After being burnt out by Hollywood Affleck miraculously came back and came back on his own terms. He picked smarter roles and returned to smaller projects that allowed him to have a much greater share in each film’s creative control. It paid off. Since 2007 he’s directed three films: Gone Baby Gone, The Town and Argo, with each opening to widespread critical acclaim. The crowning jewel is Argo, a film deservedly winning this year’s Academy Award for Best Picture. But it’s not just his directing that’s getting attention. He’s had praise-worthy performances in 2011’s Company Men, as a main character in both The Town and Argo, as well as the leading man in Terence Malick’s latest film To The Wonder. The man who played Mr Gigli now has full lines queuing at the Nova.

So while the real Ben Affleck was working his arse off to become a critically-acclaimed actor and director, his pop cultural doppelganger has been running around perpetuating the idea that Affleck can’t act. Many can watch Argo or The Town and block, if not completely forget, the early 2000s and his not particularly memorable films, but a certain age bracket just can’t. We’ve been conditioned to think that Ben Affleck is a joke and this is what I believe lies at the core of the Batfleck backlash. People genuinely believe the parody of Ben Affleck has been cast as Batman and they’ll have to wait till 2015 to see otherwise.
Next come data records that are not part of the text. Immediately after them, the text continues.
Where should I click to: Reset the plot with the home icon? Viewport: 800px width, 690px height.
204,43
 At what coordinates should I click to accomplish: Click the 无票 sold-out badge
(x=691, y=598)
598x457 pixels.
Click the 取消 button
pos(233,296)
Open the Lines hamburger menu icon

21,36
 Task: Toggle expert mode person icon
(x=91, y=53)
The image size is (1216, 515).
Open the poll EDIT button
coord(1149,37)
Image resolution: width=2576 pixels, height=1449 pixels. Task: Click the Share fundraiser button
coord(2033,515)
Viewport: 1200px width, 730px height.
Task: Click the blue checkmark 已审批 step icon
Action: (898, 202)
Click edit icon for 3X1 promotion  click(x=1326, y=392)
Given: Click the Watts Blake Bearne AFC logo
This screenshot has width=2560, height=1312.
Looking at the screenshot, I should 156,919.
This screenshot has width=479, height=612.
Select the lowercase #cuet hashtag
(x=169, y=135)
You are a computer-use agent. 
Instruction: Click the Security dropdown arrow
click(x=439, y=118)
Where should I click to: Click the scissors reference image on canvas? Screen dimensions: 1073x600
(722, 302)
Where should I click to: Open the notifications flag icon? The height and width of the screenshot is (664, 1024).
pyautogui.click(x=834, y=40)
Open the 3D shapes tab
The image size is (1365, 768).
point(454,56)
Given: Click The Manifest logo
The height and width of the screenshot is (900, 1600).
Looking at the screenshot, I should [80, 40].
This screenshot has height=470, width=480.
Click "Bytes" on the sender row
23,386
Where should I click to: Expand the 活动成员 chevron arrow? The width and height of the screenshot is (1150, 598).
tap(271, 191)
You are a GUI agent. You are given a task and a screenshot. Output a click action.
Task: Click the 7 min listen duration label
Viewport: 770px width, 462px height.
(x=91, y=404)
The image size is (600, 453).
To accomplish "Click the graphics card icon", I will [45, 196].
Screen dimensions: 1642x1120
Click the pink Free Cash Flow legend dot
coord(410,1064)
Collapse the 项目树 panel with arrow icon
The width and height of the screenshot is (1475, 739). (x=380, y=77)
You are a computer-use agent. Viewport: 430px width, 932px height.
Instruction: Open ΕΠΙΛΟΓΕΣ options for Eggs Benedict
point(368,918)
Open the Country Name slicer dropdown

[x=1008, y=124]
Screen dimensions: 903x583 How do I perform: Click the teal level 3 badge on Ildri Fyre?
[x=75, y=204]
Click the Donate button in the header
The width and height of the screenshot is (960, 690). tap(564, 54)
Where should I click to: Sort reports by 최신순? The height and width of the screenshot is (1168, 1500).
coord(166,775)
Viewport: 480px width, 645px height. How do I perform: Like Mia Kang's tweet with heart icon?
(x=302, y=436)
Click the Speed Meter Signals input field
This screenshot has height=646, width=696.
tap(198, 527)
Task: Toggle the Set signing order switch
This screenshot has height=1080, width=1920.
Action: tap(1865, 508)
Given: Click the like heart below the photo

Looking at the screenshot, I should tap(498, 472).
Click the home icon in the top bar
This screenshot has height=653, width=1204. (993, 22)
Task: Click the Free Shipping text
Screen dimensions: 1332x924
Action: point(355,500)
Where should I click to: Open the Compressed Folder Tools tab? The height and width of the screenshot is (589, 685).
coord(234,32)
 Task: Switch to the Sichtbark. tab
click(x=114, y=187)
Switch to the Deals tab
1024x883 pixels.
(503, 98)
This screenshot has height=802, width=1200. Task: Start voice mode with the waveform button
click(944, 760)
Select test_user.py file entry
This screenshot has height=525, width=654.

Backlash or not, hiring Affleck right on the heels of his Best Picture win is exciting. Not just to see a new Batman but for everything else that the casting news implies. As he was previously approached by Christopher Nolan to direct Man of Steel it’s highly likely that Affleck will have a high creative input into the sequel and possibly even go on to direct his own standalone Batman flick. He’s shown people he can act, he’s shown everyone he can direct, he’s proven he can successfully direct himself, and on top of all of that he can write. South Park fellatio or not, I say bring on Batfleck!